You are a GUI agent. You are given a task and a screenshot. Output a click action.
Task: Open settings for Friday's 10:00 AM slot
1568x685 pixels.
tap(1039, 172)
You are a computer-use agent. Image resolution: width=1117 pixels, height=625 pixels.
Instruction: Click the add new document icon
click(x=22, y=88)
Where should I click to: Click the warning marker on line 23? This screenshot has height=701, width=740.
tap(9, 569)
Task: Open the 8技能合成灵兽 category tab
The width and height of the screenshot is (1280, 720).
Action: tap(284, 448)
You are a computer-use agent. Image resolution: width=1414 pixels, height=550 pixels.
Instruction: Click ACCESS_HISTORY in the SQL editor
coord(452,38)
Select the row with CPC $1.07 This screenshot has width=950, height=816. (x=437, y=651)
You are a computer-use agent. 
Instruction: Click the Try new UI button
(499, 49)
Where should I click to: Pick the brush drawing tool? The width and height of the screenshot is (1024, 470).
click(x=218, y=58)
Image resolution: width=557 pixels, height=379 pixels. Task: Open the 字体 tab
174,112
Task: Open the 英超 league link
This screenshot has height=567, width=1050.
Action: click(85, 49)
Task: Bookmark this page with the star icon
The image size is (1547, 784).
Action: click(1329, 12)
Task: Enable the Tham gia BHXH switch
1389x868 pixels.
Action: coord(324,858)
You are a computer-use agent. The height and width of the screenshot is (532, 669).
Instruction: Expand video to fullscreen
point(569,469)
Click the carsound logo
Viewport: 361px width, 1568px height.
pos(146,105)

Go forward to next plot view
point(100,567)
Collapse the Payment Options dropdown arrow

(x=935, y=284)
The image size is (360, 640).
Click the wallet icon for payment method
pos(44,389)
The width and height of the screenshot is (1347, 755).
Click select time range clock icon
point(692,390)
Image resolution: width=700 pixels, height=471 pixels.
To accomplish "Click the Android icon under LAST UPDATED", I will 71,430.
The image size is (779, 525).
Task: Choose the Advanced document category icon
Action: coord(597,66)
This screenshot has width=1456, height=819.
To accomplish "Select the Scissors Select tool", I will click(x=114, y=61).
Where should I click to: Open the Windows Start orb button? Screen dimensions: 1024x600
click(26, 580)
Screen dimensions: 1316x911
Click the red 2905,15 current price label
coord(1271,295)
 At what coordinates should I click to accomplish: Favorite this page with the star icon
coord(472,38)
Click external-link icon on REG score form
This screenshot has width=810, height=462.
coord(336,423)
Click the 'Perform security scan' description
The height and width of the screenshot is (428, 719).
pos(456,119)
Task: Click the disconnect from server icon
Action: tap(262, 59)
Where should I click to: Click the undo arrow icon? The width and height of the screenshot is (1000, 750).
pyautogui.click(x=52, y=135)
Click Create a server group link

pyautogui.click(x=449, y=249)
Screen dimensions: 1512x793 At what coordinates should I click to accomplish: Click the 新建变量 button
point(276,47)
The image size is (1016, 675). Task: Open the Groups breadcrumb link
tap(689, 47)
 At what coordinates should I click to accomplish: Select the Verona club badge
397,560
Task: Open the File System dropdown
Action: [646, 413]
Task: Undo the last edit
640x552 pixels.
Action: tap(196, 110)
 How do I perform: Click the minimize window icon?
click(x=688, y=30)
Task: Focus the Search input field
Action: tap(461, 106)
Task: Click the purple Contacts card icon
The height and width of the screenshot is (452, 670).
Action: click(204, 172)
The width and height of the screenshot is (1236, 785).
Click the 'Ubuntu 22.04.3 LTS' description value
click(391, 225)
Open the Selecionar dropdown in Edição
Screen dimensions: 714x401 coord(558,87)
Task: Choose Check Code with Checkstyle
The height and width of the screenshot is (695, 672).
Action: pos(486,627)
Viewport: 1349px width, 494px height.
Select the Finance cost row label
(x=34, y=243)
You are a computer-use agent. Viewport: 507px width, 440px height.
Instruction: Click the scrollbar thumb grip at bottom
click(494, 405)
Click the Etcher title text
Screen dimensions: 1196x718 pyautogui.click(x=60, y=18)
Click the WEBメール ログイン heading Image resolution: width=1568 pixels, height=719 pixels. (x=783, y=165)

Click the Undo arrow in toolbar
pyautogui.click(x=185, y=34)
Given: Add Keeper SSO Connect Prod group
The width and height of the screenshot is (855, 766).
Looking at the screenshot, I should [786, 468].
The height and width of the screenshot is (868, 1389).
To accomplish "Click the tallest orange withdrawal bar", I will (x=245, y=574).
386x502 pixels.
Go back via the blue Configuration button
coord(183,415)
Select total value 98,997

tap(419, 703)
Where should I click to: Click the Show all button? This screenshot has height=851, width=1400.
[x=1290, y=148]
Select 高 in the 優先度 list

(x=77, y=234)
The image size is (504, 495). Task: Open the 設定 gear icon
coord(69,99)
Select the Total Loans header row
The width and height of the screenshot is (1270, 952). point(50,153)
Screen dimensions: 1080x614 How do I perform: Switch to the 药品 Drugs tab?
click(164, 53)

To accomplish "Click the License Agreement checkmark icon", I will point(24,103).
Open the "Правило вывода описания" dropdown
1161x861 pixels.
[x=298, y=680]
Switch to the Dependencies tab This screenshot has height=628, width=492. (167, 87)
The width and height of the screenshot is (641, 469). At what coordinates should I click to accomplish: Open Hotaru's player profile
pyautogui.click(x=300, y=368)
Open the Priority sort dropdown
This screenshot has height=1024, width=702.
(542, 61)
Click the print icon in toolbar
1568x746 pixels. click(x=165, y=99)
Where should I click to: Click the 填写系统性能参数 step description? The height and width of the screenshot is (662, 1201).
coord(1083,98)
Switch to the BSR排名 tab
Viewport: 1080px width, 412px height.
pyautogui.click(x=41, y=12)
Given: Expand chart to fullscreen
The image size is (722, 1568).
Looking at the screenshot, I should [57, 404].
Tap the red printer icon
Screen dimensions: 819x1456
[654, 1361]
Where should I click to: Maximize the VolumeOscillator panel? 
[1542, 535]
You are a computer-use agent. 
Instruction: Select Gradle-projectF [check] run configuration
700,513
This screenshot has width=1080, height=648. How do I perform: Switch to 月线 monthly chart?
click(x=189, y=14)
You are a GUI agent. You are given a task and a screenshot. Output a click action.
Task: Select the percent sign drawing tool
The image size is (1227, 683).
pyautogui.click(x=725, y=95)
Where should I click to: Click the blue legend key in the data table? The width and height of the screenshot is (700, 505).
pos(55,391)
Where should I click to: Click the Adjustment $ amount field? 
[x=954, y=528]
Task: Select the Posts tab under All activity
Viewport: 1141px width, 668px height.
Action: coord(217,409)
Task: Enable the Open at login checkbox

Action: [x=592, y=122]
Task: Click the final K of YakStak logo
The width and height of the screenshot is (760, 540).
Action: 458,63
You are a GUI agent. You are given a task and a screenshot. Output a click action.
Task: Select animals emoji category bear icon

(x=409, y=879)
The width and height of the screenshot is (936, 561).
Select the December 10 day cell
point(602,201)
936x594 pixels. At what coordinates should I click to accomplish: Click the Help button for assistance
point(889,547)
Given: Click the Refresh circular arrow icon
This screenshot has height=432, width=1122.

TO DO
Pull out the listing's lines word for word, from its first line through the line that has "(x=935, y=284)".

THE RESPONSE
You are a GUI agent. You are given a task and a screenshot. Output a click action.
Task: Open settings for Friday's 10:00 AM slot
1568x685 pixels.
tap(1039, 172)
You are a computer-use agent. Image resolution: width=1117 pixels, height=625 pixels.
Instruction: Click the add new document icon
click(x=22, y=88)
Where should I click to: Click the warning marker on line 23? This screenshot has height=701, width=740.
tap(9, 569)
Task: Open the 8技能合成灵兽 category tab
The width and height of the screenshot is (1280, 720).
Action: tap(284, 448)
You are a computer-use agent. Image resolution: width=1414 pixels, height=550 pixels.
Instruction: Click ACCESS_HISTORY in the SQL editor
coord(452,38)
Select the row with CPC $1.07 This screenshot has width=950, height=816. (x=437, y=651)
You are a computer-use agent. 
Instruction: Click the Try new UI button
(499, 49)
Where should I click to: Pick the brush drawing tool? The width and height of the screenshot is (1024, 470).
click(x=218, y=58)
Image resolution: width=557 pixels, height=379 pixels. Task: Open the 字体 tab
174,112
Task: Open the 英超 league link
This screenshot has height=567, width=1050.
Action: click(85, 49)
Task: Bookmark this page with the star icon
The image size is (1547, 784).
Action: click(1329, 12)
Task: Enable the Tham gia BHXH switch
1389x868 pixels.
Action: coord(324,858)
You are a computer-use agent. The height and width of the screenshot is (532, 669).
Instruction: Expand video to fullscreen
point(569,469)
Click the carsound logo
Viewport: 361px width, 1568px height.
pos(146,105)

Go forward to next plot view
point(100,567)
Collapse the Payment Options dropdown arrow

(x=935, y=284)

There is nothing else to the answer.